[Stored records]
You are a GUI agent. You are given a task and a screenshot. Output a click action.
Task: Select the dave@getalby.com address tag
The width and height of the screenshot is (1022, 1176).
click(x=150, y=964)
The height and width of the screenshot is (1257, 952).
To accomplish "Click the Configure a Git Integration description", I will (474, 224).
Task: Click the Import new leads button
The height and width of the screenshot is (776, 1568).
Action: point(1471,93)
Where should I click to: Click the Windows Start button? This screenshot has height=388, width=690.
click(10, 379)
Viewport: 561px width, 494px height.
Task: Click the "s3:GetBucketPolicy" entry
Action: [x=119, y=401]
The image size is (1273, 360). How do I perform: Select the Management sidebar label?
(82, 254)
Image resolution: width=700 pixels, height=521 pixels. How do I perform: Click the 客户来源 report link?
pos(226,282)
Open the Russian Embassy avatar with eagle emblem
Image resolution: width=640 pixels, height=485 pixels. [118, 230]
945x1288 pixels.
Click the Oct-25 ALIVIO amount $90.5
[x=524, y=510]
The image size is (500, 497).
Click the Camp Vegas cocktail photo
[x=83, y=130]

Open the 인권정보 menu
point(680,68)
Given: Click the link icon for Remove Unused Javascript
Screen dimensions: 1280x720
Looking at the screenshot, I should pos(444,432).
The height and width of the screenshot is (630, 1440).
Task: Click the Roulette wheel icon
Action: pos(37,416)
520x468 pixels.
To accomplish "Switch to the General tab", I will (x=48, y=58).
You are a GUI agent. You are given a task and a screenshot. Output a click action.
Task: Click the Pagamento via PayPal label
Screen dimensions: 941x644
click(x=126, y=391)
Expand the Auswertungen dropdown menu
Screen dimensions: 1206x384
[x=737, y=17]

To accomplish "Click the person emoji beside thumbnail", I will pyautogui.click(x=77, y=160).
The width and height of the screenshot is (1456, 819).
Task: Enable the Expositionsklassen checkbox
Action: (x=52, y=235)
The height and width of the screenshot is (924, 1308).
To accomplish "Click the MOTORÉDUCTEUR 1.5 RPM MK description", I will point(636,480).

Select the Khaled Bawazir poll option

> _TASK TO COMPLETE_: Copying begins at the line that holds "The width and height of the screenshot is (1022, 1176)." and ends at the last line of the data above, with both included and each line kept exactly.

> _ANSWER TO THIS TASK_:
The width and height of the screenshot is (1022, 1176).
click(x=150, y=964)
The height and width of the screenshot is (1257, 952).
To accomplish "Click the Configure a Git Integration description", I will (474, 224).
Task: Click the Import new leads button
The height and width of the screenshot is (776, 1568).
Action: point(1471,93)
Where should I click to: Click the Windows Start button? This screenshot has height=388, width=690.
click(10, 379)
Viewport: 561px width, 494px height.
Task: Click the "s3:GetBucketPolicy" entry
Action: [x=119, y=401]
The image size is (1273, 360). How do I perform: Select the Management sidebar label?
(82, 254)
Image resolution: width=700 pixels, height=521 pixels. How do I perform: Click the 客户来源 report link?
pos(226,282)
Open the Russian Embassy avatar with eagle emblem
Image resolution: width=640 pixels, height=485 pixels. [118, 230]
945x1288 pixels.
Click the Oct-25 ALIVIO amount $90.5
[x=524, y=510]
The image size is (500, 497).
Click the Camp Vegas cocktail photo
[x=83, y=130]

Open the 인권정보 menu
point(680,68)
Given: Click the link icon for Remove Unused Javascript
Screen dimensions: 1280x720
Looking at the screenshot, I should pos(444,432).
The height and width of the screenshot is (630, 1440).
Task: Click the Roulette wheel icon
Action: pos(37,416)
520x468 pixels.
To accomplish "Switch to the General tab", I will (x=48, y=58).
You are a GUI agent. You are given a task and a screenshot. Output a click action.
Task: Click the Pagamento via PayPal label
Screen dimensions: 941x644
click(x=126, y=391)
Expand the Auswertungen dropdown menu
Screen dimensions: 1206x384
[x=737, y=17]

To accomplish "Click the person emoji beside thumbnail", I will pyautogui.click(x=77, y=160).
The width and height of the screenshot is (1456, 819).
Task: Enable the Expositionsklassen checkbox
Action: (x=52, y=235)
The height and width of the screenshot is (924, 1308).
To accomplish "Click the MOTORÉDUCTEUR 1.5 RPM MK description", I will point(636,480).

Select the Khaled Bawazir poll option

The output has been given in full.